Das kann ich nicht zulassen.

Nicht, wenn diese Situation meine Schuld ist und diese Schulden meine Last sind.

Ich zwinge den Rest meiner Worte heraus. »Ich weiß nicht, was er heute Abend von mir verlangen wird, aber was immer es ist, ich werde es tun müssen. Es tut mir so leid«, sage ich. »Ich wollte nie, dass das passiert.«

Ich höre so etwas wie ein Wimmern von der anderen Seite des Hörers. Eli hat immer noch nicht gesprochen, und ich habe den Eindruck, dass er es nicht kann.

Ich kneife mir in den Nasenrücken. Jetzt kommt der besonders unangenehme Teil.

»Eli«, sage ich, »wenn er mich dazu bringt, etwas Illegales zu tun, etwas, das jemandem wehtut, musst du vielleicht …« Ich breche ab und reibe mir die Stirn.

Als übernatürlicher Kopfgeldjäger besteht ein Teil von Elis Aufgabe darin, paranormale Bösewichte verschwinden zu lassen. Und jetzt könnte ich einer dieser Bösewichte werden.

»Ich glaube nicht, dass du dir Sorgen machen musst, jemanden zu verletzen«, sagt Eli, seine Stimme grollt bedrohlich. »Der Bastard hat etwas anderes für dich auf Lager.«

 

»Nicht du schon wieder«, sagt der Bargainer, als er in meinem Wohnheimzimmer erscheint.

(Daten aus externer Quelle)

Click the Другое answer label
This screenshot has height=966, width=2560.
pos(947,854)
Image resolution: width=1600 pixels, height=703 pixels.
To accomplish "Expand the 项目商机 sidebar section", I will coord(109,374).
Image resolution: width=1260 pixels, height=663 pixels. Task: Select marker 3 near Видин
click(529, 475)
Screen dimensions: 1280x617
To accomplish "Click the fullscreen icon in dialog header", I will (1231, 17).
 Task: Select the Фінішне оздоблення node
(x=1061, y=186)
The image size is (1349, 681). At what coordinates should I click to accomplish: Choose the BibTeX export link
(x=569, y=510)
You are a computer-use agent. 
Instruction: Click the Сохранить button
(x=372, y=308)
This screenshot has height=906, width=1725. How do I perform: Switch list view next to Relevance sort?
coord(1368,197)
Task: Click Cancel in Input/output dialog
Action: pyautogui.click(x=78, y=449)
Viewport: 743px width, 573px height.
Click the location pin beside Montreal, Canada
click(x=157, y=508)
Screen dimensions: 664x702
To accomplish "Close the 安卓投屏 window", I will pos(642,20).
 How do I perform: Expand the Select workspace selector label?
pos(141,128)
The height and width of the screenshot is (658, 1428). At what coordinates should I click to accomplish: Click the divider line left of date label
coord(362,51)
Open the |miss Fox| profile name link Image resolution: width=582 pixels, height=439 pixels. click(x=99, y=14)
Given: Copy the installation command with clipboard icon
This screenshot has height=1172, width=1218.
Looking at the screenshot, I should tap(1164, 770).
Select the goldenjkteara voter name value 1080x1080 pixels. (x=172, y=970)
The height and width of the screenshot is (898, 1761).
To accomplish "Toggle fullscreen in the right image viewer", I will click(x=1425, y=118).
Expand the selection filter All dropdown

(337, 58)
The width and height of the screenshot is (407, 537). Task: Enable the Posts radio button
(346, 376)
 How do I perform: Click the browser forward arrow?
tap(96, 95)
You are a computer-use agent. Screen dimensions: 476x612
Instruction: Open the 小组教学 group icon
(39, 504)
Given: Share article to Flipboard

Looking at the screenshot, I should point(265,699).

Ich stolpere zurück, als ich ihn sehe. Es ist das zweite Mal, dass ich ihn gerufen habe, und ich sollte nicht mehr überrascht sein, dass er einfach so auftauchen kann, doch ich bin es.

Ich richte mich auf. »Deine Magie versagt.« Es sollte wie eine Anschuldigung klingen, kommt allerdings eher wie eine Bitte heraus.

Er mustert mein beengtes Zimmer. »Ich habe dich gewarnt«, sagt er, geht zum Fenster und blickt hinaus in die regnerische Nacht.

Ich habe seine Aufmerksamkeit bereits verloren.

»Ich möchte dafür sorgen, dass das nicht passiert.«

Der Bargainer dreht sich um und mustert mich. »Die Baby-Sirene will also noch einen Deal machen?«, fragt er und verschränkt die Arme. »Habe ich es beim ersten Mal nicht geschafft, dich genug zu erschrecken?«

Mein Blick wandert über sein weißes Haar und seine großen, definierten Arme.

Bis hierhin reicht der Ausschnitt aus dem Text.